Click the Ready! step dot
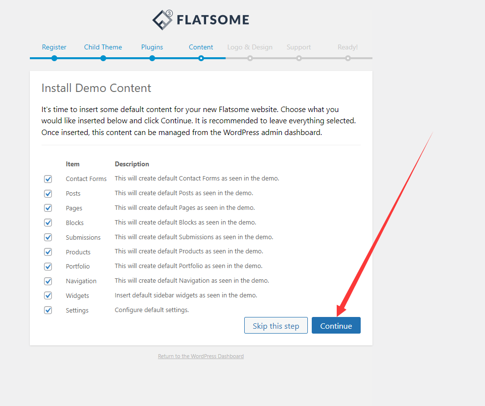This screenshot has width=485, height=406. tap(348, 58)
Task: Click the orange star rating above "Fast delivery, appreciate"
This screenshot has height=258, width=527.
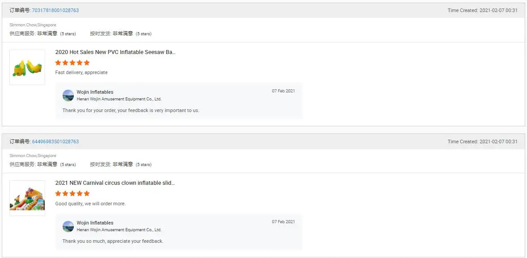Action: tap(72, 63)
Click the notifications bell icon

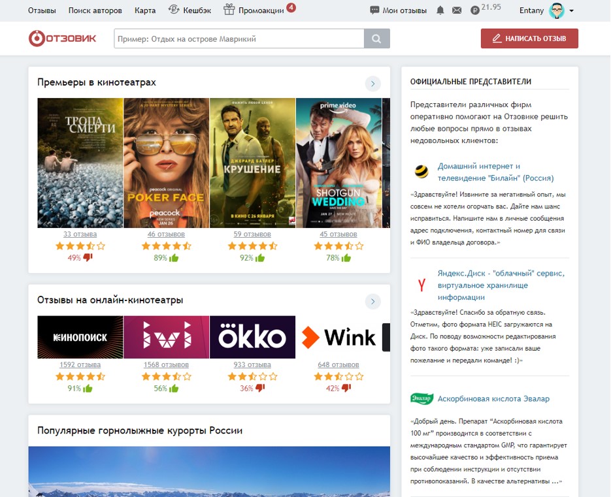pos(440,10)
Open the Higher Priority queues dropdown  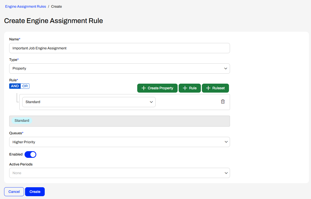[x=120, y=142]
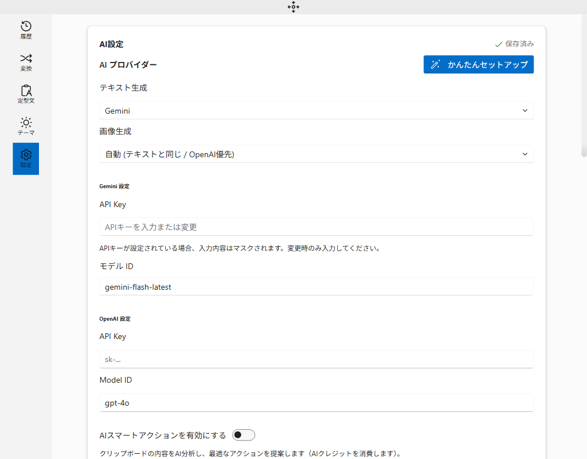Switch to the テーマ settings
Screen dimensions: 587x459
click(25, 126)

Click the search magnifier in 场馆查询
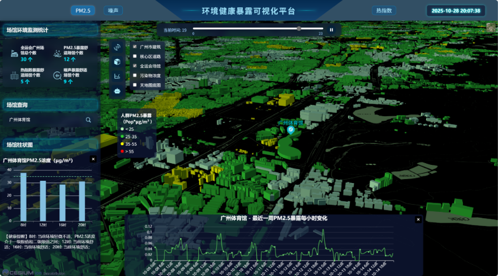pos(88,120)
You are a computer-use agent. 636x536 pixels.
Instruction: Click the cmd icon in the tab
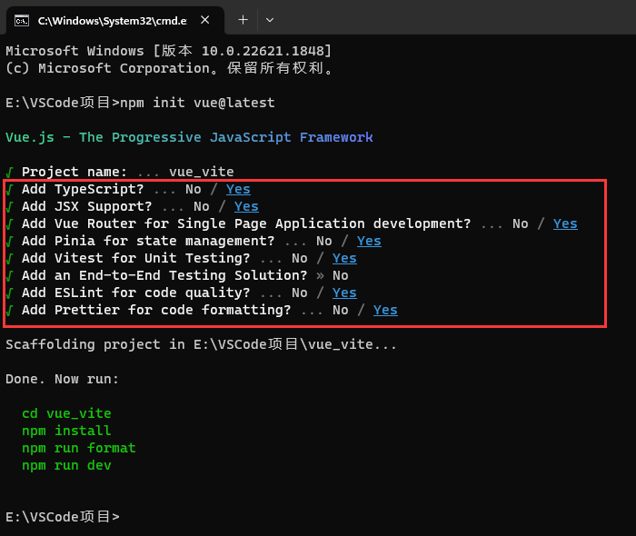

_What this task involves_:
In the records above, find the line that contains "Click the search magnifier in 场馆查询", then write it out along with every line after it, exactly, through the last one. Leave the pictures out.

_Reply to the task_:
Click the search magnifier in 场馆查询
pos(88,120)
You are a computer-use agent. 636x536 pixels.
Instruction: Click the cmd icon in the tab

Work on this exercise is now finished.